Systems and network analysts are thus required to use their technical knowledge and their business acumen to conduct detailed analyses and make sure that I.T. solutions meet their clients’ needs.
Every I.T. and telecommunications project incorporates an analysis phase, whether the project involves the development of a new computer system or network, or the adaptation of pre-existing ones.
What do systems analysts and network analysts do?
Systems analysts and network analysts both use analytical processes and methodologies to ensure that I.T. solutions meet business needs, benefit their client in a number of ways and are cost-effective.
However, systems analysts work specifically on systems-focused projects (e.g. operating systems, databases and content management systems), whereas network analysts deal specifically with network issues, such as server load balancing, network security, routers and firewalls.
These guys might be employed by public sector organisations, private companies or I.T. consultancy firms. After a few years, many systems and network analysts become independent contractors and can earn a decent amount of money.
The key thing that sets network and systems analysts apart from technical engineers and business analysts is their fantastic mix of technological knowledge and business insights. These professionals need to know their clients’ businesses inside-out and know their way around a computer system or network.

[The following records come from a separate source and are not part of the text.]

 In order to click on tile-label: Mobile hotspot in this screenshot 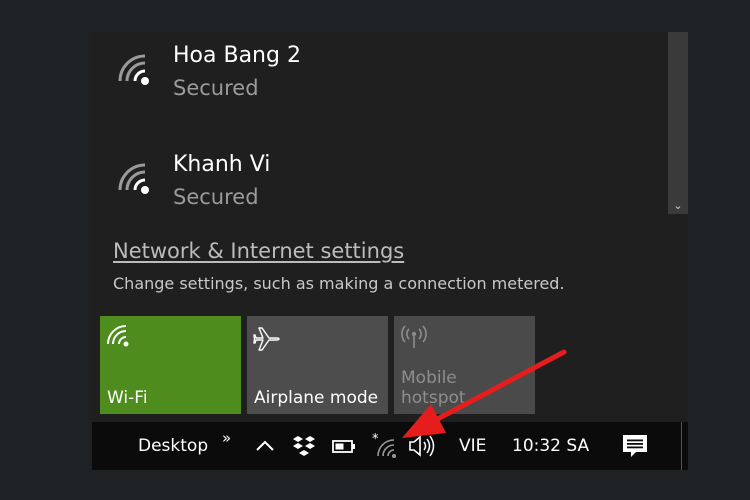, I will do `click(434, 388)`.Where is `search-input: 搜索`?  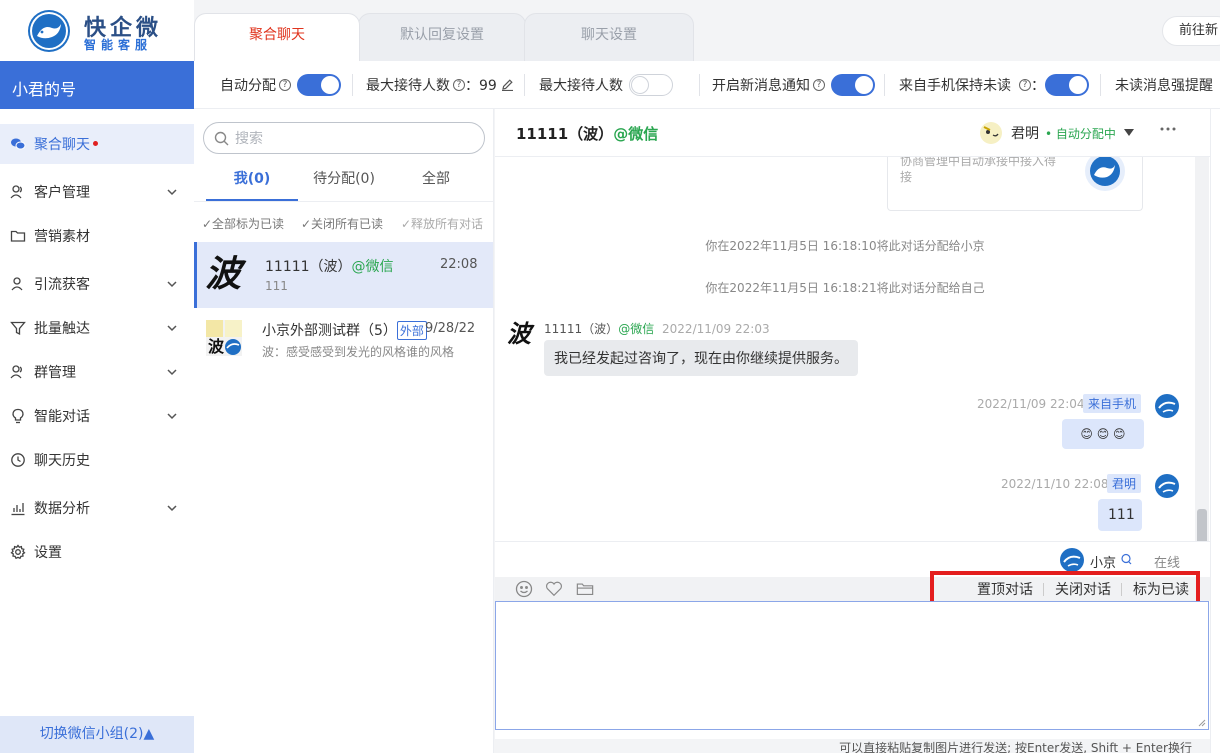 search-input: 搜索 is located at coordinates (344, 138).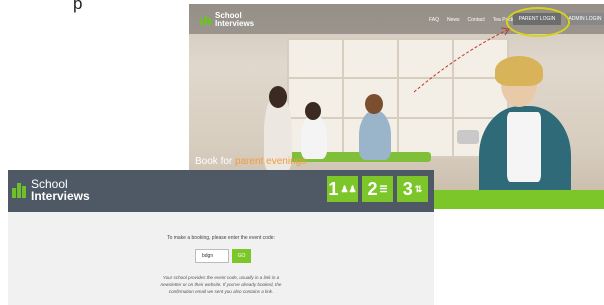 This screenshot has width=604, height=305. I want to click on event-code-form: GO, so click(223, 256).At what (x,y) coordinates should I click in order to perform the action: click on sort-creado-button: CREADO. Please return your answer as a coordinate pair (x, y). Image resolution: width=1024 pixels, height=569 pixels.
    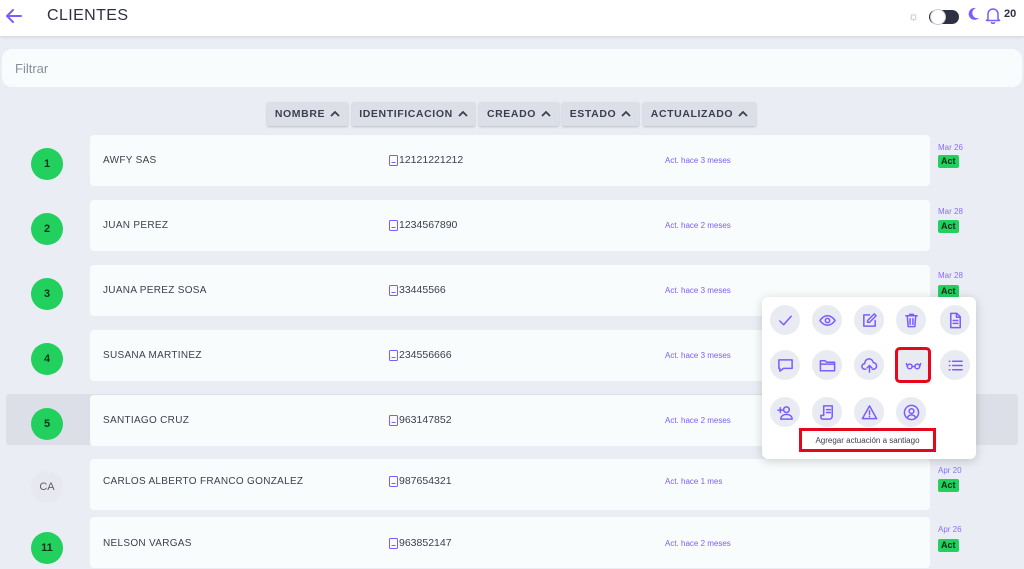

What makes a successful systems or network analyst?
They forever need to stay up to date with latest I.T. technologies and techniques. They also regularly liaise with people, both on the business side of things and the technical side of things. They consequently need excellent and adaptable communication skills, the ability to work as part of a team and the organisational skills to work independently.
Systems and network analysts are logical, analytical, decisive and precise. Many analysts are educated to degree level. This is usually in a computer-related subject, but this is by no means an essential requirement, as the key skills to working in this area are analysis and problem-solving.
Some analysts may also develop their skills through vocational and professional courses. For people who want to work in this area and have not come from an I.T. academic background, there is always the possibility of doing a postgraduate I.T. conversion course.
Is there a difference between the tasks of a systems or network analyst?
Whilst systems and network analysts deal with different specialist technical areas, they both employ similar methods, processes and procedures in their analytical work. Every I.T. solution project is different, and therefore a technical analyst’s responsibilities may change between each one.
However, on the whole they will carry out a lot of the same tasks. One of these, a big part of the technical analyst’s initial task, is to conduct a feasibility study. This involves analysing the business objectives and the proposed I.T. solution, and then working out if the project is feasible in terms of finance, timescales, technological limitations and usability by its end-users.
The next stage might then involve requirements gathering and analysis. This step involves getting to understand the requirements of the users by conducting interviews, distributing questionnaires and making visual observations of people’s use of current systems.
What is the role of a technical analyst?
Technical analysts also have to weigh up the potential benefits and problems of the proposed solution, in terms of finance, business impact, technological scalability and stress on the servers. This lot will constantly need to liaise with both the business and technical teams in order to understand and communicate the potential limitations of the proposed solution.
Once all the analysis has been done, they will write a technical scope document, which enhances the initial business plan. This will then be used by technical teams as a guide throughout the hands-on, technical part of the project.
Analysts will also define implementation timelines and identify potential cost implications. They might also recommend software, hardware, specific systems or server equipment that will meet the needs of the solution.
More often than not, systems and network analysts won’t stop once the technical scope has been written and handed over. They will also oversee the implementation phase from a consultative perspective and ensure that everything is implemented according to the detailed technical and business proposals.
Having documented and recorded every part of their work as they went along, they may also help to construct user manuals for the users of the new computer system or network function.
This subsector is perfect for those of you who are not only seriously into the tech side of things, but are also pretty business-savvy. If this appeals to you, then why not consider a career in systems and network analysis? Apply for some graduate jobs and get down with the system!